Assignment:
Output only the lines from the line holding "Instruction: Click the Следующий button" through the close of the records, exactly as they appear, with all pictures omitted.

Input:
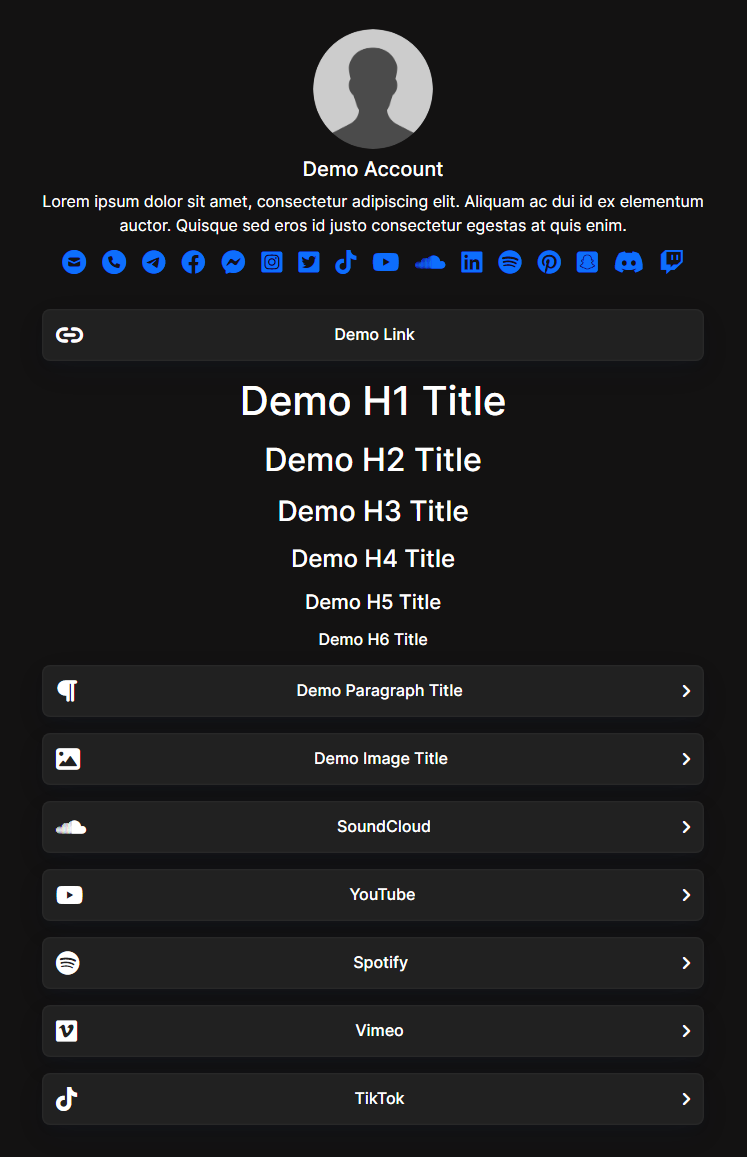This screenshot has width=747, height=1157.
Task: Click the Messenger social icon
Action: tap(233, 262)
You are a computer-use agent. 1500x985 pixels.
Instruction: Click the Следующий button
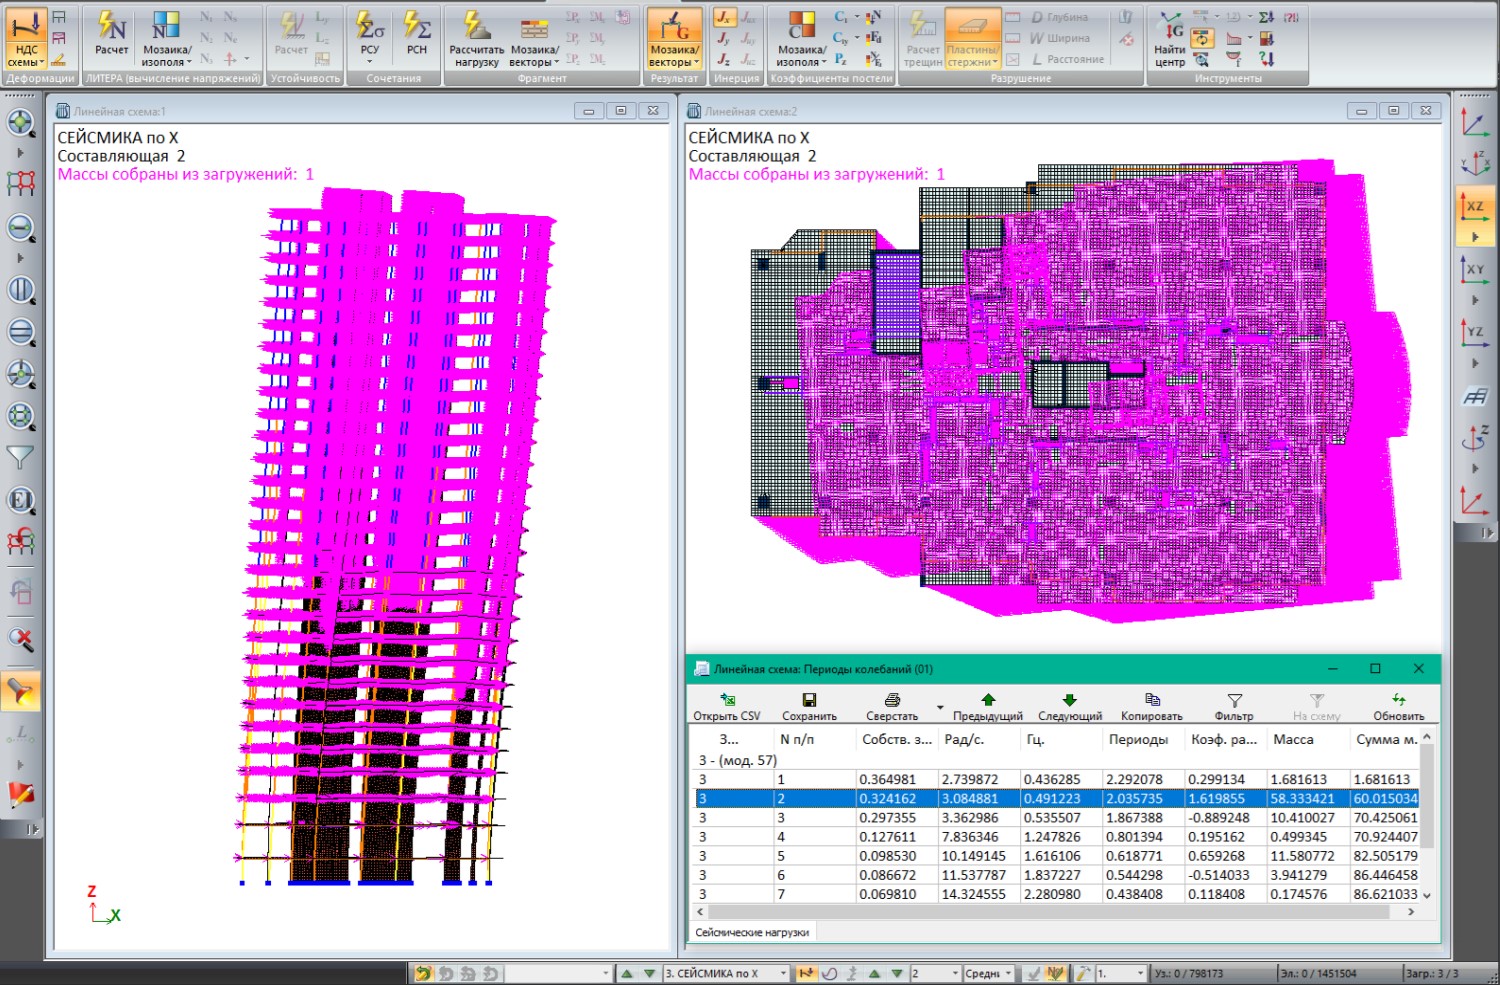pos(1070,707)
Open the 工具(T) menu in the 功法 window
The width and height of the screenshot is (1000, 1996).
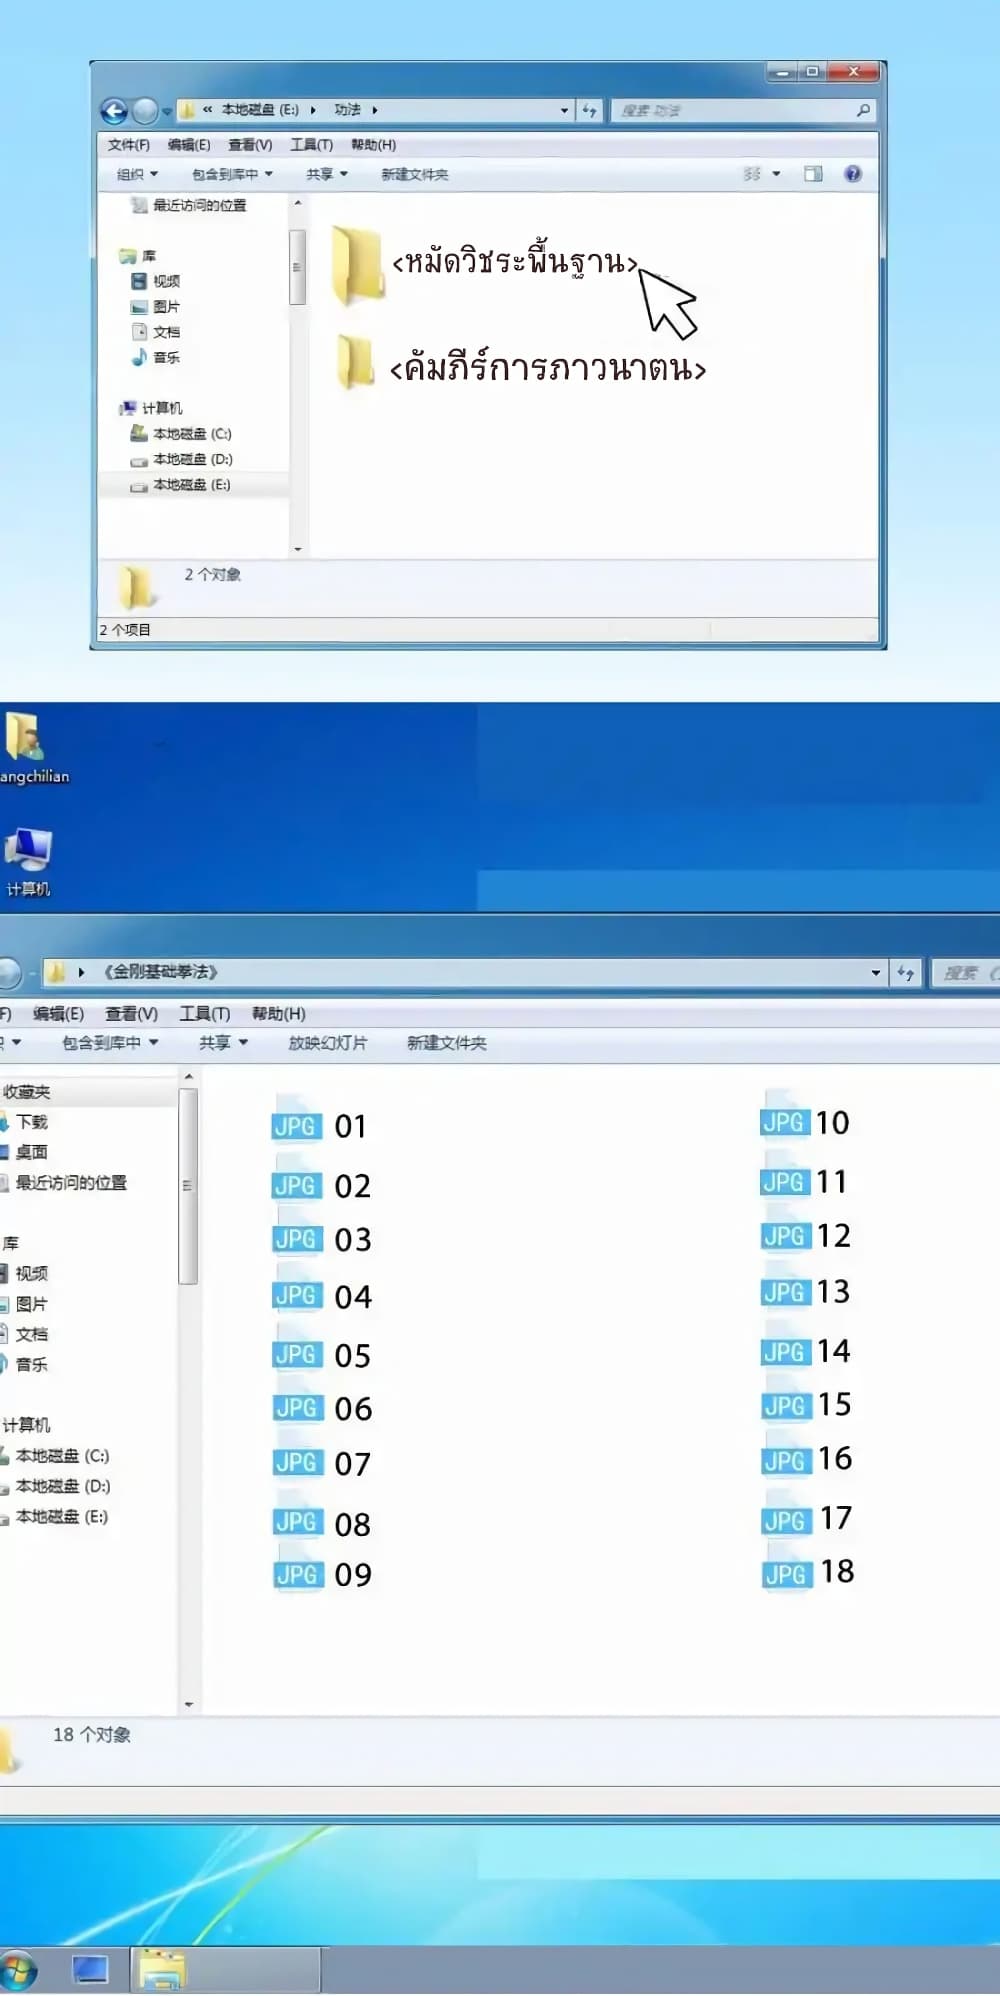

Reply to the exercise:
Instruction: Click the Следующий button
pos(1070,707)
Open the 工具(T) menu in the 功法 window
The width and height of the screenshot is (1000, 1996).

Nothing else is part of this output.